A conniving grin spreads across my face. “Were his scars on his—”
Zhara’s hand covers my mouth, her cheeks flushed. “Anna, watch your mouth.” When she removes her hand, Jessamine and I laugh at her. “You guys are ridiculous and so gross.”
“Oh, my sweet, naïve Zhara.” Jessamine sighs. “One day, there’s going to be a guy you like enough that he’ll show you his,” she makes air quotes, “scars.”
Zhara huffs, working to get all riled up, but it doesn’t go very well for her, and she ends up simmering down and returning to toenail painting.
“What about you, Anna?” Jessamine says. “You dating anyone?”

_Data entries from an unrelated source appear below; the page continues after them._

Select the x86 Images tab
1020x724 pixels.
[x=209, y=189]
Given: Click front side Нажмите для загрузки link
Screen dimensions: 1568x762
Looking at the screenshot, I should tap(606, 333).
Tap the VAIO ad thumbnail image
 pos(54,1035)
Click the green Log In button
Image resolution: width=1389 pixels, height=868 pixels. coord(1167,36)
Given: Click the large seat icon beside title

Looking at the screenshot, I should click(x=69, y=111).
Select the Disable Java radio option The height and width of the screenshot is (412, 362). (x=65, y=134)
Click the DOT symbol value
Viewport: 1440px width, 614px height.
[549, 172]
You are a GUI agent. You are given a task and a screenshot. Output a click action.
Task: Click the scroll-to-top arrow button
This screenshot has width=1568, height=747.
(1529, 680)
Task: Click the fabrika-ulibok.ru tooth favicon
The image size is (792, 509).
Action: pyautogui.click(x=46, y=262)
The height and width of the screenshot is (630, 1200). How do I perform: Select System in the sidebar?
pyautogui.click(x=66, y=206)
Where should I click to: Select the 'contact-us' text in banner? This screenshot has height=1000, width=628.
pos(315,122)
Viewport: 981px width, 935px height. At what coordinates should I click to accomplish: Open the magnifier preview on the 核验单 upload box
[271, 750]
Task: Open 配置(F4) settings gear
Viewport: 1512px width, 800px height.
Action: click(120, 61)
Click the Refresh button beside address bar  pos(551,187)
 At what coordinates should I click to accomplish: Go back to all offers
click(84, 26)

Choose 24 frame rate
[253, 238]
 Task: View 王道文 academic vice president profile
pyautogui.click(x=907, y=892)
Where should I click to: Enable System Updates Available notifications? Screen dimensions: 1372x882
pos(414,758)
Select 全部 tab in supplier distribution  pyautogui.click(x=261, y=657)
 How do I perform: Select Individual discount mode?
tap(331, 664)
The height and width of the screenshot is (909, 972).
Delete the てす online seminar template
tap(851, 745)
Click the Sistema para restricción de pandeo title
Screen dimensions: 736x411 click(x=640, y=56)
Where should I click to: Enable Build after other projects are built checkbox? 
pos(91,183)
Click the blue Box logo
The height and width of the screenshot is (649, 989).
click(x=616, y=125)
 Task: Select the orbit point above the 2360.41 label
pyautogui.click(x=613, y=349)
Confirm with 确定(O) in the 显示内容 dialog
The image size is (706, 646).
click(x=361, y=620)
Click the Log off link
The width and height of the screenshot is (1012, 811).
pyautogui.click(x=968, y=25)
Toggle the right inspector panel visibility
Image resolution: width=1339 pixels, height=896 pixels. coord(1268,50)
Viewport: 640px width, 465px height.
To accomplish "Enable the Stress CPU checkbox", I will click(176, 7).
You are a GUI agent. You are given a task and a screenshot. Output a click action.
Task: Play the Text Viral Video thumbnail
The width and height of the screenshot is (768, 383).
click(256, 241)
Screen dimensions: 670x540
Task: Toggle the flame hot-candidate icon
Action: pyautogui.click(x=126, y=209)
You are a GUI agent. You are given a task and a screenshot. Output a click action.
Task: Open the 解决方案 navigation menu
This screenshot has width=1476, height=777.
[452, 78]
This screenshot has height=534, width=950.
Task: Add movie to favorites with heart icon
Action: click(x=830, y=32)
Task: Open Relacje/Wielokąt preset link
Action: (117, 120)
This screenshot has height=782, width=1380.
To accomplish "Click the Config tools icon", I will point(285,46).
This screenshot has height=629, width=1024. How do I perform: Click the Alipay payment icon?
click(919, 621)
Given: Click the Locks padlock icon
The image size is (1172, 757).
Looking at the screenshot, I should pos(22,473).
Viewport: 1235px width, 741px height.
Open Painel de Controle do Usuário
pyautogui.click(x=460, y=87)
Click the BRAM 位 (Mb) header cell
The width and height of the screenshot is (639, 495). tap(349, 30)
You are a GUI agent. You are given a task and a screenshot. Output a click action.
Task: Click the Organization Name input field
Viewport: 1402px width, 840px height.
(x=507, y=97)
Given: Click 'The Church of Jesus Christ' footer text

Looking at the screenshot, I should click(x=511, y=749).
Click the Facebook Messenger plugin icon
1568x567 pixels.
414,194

Curious, Zhara watches my reaction.
“How much have you heard?” I ask Jessamine, resisting the urge to touch my lips as I remember the kiss.
He tasted so good, like cake and Skittles, and I swear to God, I can still taste it now.
“Zhara told me about some guy with blue hair getting you into a lot of trouble,” Jessamine’s tone carries caution, “but she wasn’t sure if you were really dating him.”
“That would be Miller. And he didn’t get me into trouble. Everything I did,” I pause as Zhara’s elbow bumps the bracelet around my ankle, “I chose to do.”
“That’s a very mature thing for you to say,” Jessamine tells me. “Now, if you could stop choosing to get into trouble, things would be great.”
“I’m working on it.” My tone wobbles, raw with the truth.
“Good.” Intrigue twinkles in her eyes. “Now, tell me about this Luca Zhara says you’ve been hanging out with.”
I glower at Zhara, but smile so she’ll know I’m partially joking.
I spend the next twenty minutes giving Jessamine a few details about Luca, how we met, his fascination with candy, and our kiss. Then the three of us talk about Zhara’s plans for college, even though she doesn’t graduate for over a year and a half, but she already has everything planned out.
By the time we say goodbye, it’s late afternoon. We decide to clean the house while Nikoli is at football practice and wherever Alexis wanders off to during the day. Loki is at the store until eight, so we start to make dinner, preparing to ring in the new year with chips and salsa and chicken quesadillas.
“Remember how Dad always made these every New Year’s?” Zhara asks, skipping around the kitchen island and toward the fridge.
I push the chicken around in the skillet with the spatula. “I remember how he burned them every year.”
Zhara giggles as she grabs a bag of shredded cheese. “I never really got why he was the one who cooked so much when he clearly sucked at it.”
The peppery smoke funneling from the sizzling pan makes my eyes water. “Because Mom didn’t like cooking.”
“She didn’t? I never knew that. I thought she loved cooking. That’s why she was always baking cakes and brownies and pies.” Her mood plunges. “How could I not know that about my own mom?”